• **SOURCE**
FOR VALUABLE CONSIDERATION, receipt of which is acknowledged, the parties hereto
agree as follows:
1. Consulting Services.
The Consultant shall render consulting services to the Company on such matters
and in such areas as may be requested from time to time by the President of the
Company. The Consultant shall devote his reasonable best efforts in the
performance of his services hereunder. The Consultant agrees to be reasonably
available to the Company and to provide services hereunder at least one day each
month.
2. Compensation.
The Company shall pay the Consultant a retainer fee of $6,000 per year in which
the Consultant provides his services to the Company. All fees shall be payable
to the Consultant in equal installments on a monthly basis.
3. Expenses.
The Company shall reimburse the Consultant for all approved expenses incurred by
the Consultant in the performance of his duties hereunder, provided that such
expenses are approved by the Company. The Consultant shall furnish suitable
invoices and/or receipts to such approved expenses.

• **JOB A**
In the records, set down verbatim the lines starting with the line that contains "The image size is (1920, 1080)." and going on through the line that contains "tap(859, 1060)", leaving the pictures out.
The agreement and the records have no connection to each other.

• **STORED DATA**

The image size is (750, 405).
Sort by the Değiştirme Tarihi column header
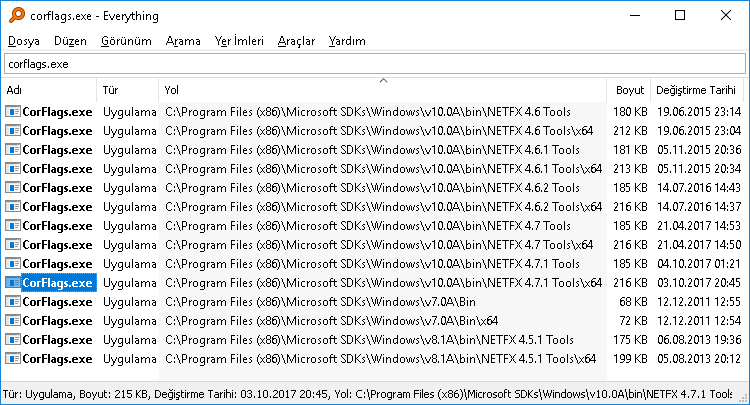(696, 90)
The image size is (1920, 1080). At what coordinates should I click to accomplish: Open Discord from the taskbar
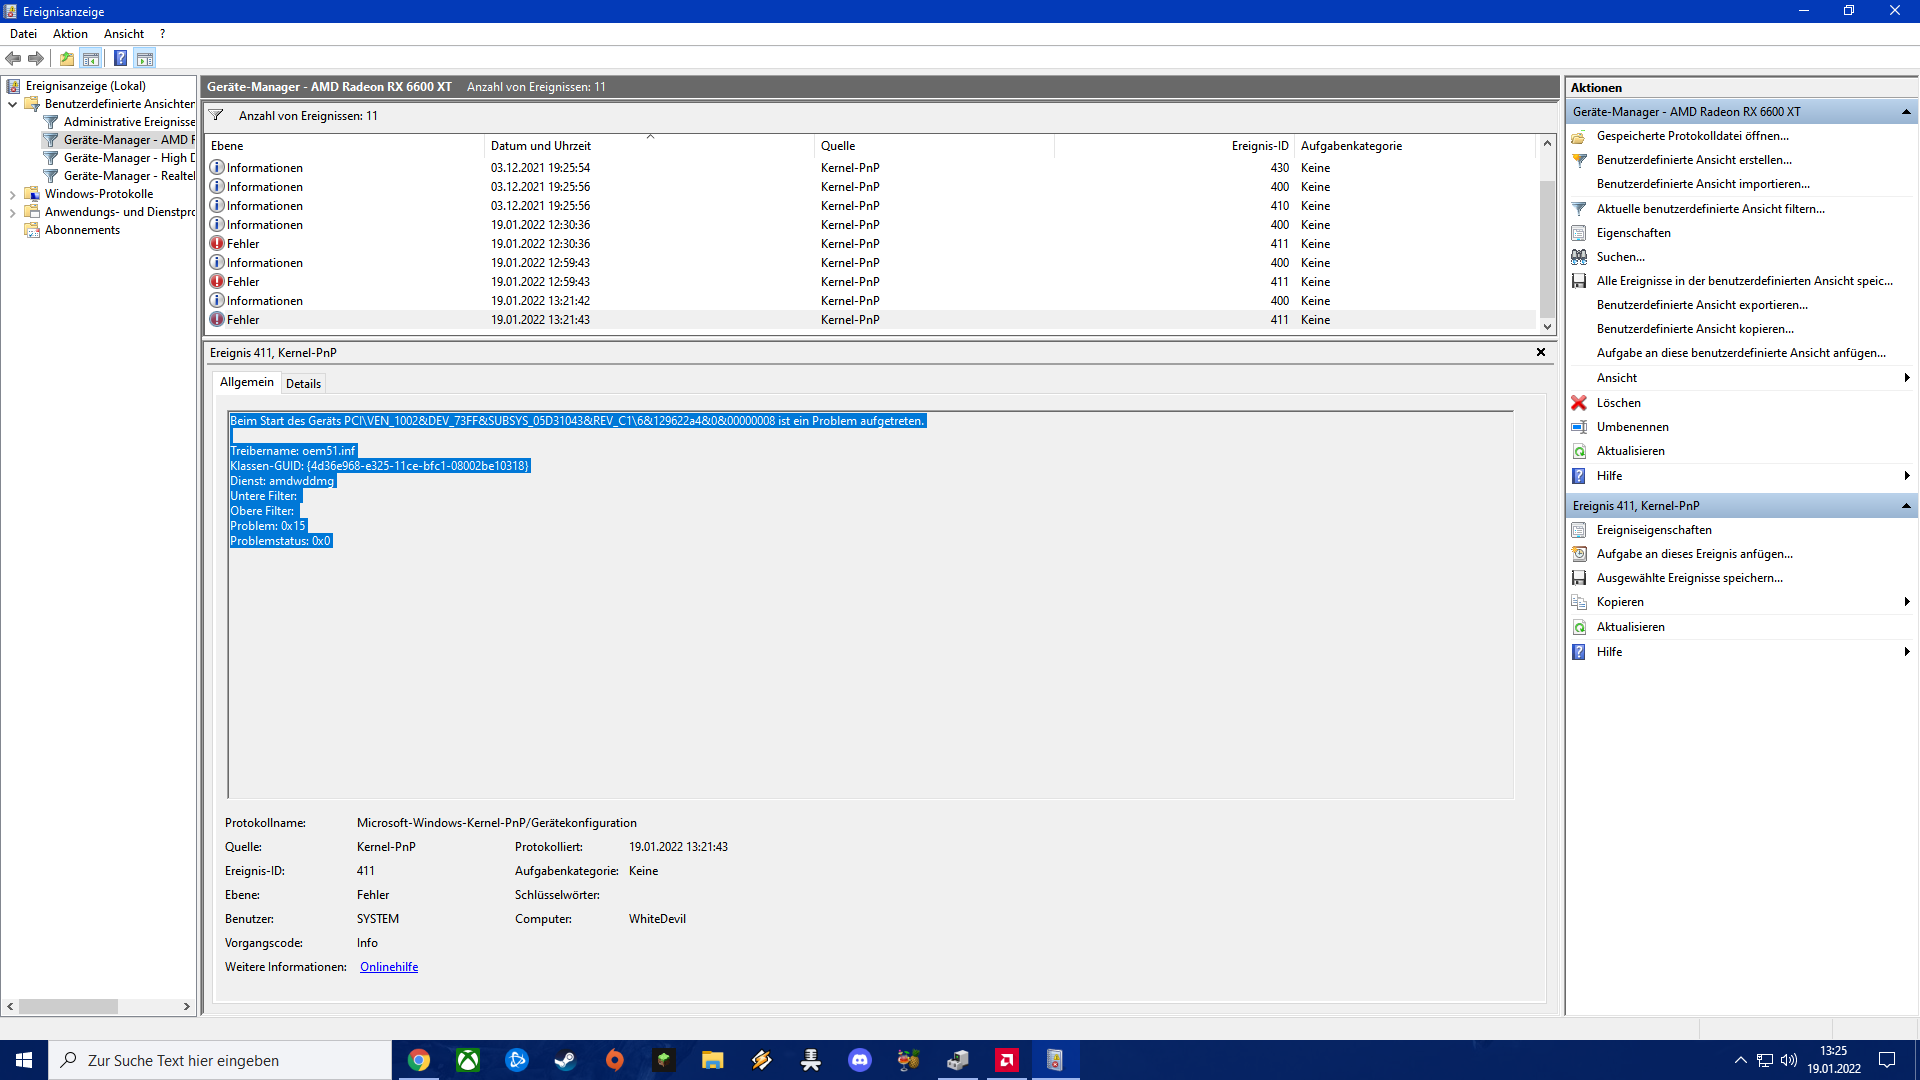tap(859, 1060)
--
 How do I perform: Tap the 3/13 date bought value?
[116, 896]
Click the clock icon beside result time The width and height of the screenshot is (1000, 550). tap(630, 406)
==
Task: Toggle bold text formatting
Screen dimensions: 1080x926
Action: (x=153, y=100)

• **JOB B**
What is the minimum amount of time the consulting agreement requires the Consultant to provide services?

• **RIGHT ANSWER A**
The image size is (1920, 1080). At what coordinates should I click to accomplish: Open Discord from the taskbar
tap(859, 1060)

• **RIGHT ANSWER B**
At least one day each month.